• What needs to be done
Each line below from the one containing "Image resolution: width=1456" through the one containing "Task: Open Heap Used panel title menu" should be output exactly as it stands, and no other line should appear.

• Data under study

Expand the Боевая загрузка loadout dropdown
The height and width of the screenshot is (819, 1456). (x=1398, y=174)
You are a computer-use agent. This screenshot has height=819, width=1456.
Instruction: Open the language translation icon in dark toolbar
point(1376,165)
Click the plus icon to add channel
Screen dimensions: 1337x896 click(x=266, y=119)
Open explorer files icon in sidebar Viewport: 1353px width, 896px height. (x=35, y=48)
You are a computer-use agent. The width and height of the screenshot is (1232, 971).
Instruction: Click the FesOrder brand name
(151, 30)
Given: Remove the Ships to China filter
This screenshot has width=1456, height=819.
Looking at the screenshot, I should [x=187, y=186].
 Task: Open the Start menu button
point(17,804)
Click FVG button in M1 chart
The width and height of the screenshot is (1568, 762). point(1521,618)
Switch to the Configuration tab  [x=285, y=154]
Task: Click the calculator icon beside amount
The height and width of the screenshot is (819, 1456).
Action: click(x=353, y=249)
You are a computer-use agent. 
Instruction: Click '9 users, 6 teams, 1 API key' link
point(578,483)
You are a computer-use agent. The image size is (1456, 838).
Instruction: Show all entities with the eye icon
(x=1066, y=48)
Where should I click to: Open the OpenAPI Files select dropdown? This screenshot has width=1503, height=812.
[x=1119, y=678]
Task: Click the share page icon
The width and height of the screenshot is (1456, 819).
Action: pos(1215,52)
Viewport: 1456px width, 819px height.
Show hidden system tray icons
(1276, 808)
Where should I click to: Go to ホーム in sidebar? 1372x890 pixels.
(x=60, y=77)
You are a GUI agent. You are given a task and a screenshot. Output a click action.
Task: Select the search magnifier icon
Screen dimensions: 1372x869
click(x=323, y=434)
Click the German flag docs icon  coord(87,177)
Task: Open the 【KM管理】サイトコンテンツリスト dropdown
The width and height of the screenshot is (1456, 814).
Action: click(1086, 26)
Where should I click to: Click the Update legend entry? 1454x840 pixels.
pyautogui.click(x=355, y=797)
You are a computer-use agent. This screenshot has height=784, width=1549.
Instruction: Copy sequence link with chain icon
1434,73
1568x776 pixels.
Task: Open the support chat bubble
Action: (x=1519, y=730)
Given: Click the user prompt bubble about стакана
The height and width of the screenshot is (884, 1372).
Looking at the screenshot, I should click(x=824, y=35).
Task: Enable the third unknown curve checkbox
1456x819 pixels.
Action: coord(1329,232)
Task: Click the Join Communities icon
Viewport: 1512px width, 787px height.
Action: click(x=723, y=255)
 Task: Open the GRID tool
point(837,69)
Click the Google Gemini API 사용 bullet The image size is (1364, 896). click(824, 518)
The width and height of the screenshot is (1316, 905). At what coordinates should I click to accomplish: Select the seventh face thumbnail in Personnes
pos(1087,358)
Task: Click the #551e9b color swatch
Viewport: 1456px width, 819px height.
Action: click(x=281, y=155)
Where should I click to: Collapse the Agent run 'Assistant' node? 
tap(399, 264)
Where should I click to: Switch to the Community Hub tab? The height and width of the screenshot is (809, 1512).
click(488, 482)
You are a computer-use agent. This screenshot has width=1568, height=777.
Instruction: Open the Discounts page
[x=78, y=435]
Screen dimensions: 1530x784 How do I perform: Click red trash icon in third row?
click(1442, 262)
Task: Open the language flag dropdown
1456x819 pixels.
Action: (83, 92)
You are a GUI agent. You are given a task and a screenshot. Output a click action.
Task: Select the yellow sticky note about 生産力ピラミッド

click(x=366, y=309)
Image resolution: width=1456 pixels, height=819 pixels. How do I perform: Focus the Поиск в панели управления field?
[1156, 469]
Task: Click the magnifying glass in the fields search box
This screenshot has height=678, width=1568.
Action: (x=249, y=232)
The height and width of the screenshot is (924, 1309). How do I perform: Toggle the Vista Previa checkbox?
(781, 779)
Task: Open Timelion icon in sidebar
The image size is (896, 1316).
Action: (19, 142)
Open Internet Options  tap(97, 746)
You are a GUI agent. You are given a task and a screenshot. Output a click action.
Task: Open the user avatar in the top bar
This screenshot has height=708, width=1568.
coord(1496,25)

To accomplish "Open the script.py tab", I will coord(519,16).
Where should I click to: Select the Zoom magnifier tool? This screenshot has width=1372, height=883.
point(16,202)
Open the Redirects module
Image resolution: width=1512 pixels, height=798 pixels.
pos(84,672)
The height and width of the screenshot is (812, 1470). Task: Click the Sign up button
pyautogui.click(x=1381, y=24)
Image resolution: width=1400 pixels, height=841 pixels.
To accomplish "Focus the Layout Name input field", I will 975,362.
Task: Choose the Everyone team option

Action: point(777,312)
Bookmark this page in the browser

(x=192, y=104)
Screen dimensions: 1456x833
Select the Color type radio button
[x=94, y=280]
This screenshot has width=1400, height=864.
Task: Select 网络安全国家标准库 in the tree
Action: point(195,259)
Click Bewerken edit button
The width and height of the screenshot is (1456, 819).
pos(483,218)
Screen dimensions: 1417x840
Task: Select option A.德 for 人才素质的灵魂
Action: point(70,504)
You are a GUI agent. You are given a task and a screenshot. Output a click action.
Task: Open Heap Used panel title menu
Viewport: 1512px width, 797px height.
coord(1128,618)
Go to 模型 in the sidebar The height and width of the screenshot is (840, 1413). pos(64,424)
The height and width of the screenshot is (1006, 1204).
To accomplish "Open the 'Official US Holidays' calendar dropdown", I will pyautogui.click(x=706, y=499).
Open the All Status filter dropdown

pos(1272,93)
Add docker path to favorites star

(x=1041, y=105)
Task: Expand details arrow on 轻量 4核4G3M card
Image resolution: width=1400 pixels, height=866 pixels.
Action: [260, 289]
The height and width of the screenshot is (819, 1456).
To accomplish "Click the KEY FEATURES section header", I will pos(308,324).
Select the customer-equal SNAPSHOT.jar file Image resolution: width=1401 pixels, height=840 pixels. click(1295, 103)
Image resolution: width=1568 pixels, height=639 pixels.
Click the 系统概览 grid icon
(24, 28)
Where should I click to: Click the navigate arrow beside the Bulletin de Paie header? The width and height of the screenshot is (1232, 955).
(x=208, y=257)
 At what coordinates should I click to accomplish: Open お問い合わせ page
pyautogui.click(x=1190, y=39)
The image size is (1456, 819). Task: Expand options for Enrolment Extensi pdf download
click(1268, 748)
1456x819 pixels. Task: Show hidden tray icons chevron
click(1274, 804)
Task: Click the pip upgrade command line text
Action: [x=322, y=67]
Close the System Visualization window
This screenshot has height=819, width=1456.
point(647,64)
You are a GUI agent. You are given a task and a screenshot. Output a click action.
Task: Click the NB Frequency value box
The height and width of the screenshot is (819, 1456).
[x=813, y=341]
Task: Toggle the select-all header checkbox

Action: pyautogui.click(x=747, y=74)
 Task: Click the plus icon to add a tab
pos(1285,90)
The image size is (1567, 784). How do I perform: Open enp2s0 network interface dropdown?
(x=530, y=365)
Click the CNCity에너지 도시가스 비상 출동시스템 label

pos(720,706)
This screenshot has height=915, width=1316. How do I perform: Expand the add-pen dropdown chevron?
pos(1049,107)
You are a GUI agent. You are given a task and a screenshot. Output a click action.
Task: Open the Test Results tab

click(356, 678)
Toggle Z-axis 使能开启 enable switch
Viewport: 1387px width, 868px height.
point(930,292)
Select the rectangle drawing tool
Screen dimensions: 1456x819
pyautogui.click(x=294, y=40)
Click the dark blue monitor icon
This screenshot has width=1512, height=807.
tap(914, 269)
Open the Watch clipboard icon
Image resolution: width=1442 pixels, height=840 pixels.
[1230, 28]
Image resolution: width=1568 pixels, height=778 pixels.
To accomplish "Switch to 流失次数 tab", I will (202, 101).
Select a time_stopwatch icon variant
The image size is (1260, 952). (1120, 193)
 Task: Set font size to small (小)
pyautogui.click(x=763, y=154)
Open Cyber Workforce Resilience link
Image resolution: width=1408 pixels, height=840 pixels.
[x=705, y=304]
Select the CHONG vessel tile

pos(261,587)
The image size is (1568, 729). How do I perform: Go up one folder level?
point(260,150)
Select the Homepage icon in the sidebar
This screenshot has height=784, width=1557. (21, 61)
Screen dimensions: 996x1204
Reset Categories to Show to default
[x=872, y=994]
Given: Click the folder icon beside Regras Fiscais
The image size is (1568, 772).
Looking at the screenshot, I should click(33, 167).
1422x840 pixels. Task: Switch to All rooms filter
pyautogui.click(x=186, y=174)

• Reply to the exercise
Image resolution: width=1456 pixels, height=819 pixels. How do I perform: Focus the Поиск в панели управления field?
[1156, 469]
Task: Click the magnifying glass in the fields search box
This screenshot has height=678, width=1568.
Action: (x=249, y=232)
The height and width of the screenshot is (924, 1309). How do I perform: Toggle the Vista Previa checkbox?
(781, 779)
Task: Open Timelion icon in sidebar
The image size is (896, 1316).
Action: (19, 142)
Open Internet Options  tap(97, 746)
You are a GUI agent. You are given a task and a screenshot. Output a click action.
Task: Open the user avatar in the top bar
This screenshot has height=708, width=1568.
coord(1496,25)

To accomplish "Open the script.py tab", I will coord(519,16).
Where should I click to: Select the Zoom magnifier tool? This screenshot has width=1372, height=883.
point(16,202)
Open the Redirects module
Image resolution: width=1512 pixels, height=798 pixels.
pos(84,672)
The height and width of the screenshot is (812, 1470). Task: Click the Sign up button
pyautogui.click(x=1381, y=24)
Image resolution: width=1400 pixels, height=841 pixels.
To accomplish "Focus the Layout Name input field", I will 975,362.
Task: Choose the Everyone team option

Action: point(777,312)
Bookmark this page in the browser

(x=192, y=104)
Screen dimensions: 1456x833
Select the Color type radio button
[x=94, y=280]
This screenshot has width=1400, height=864.
Task: Select 网络安全国家标准库 in the tree
Action: point(195,259)
Click Bewerken edit button
The width and height of the screenshot is (1456, 819).
pos(483,218)
Screen dimensions: 1417x840
Task: Select option A.德 for 人才素质的灵魂
Action: point(70,504)
You are a GUI agent. You are given a task and a screenshot. Output a click action.
Task: Open Heap Used panel title menu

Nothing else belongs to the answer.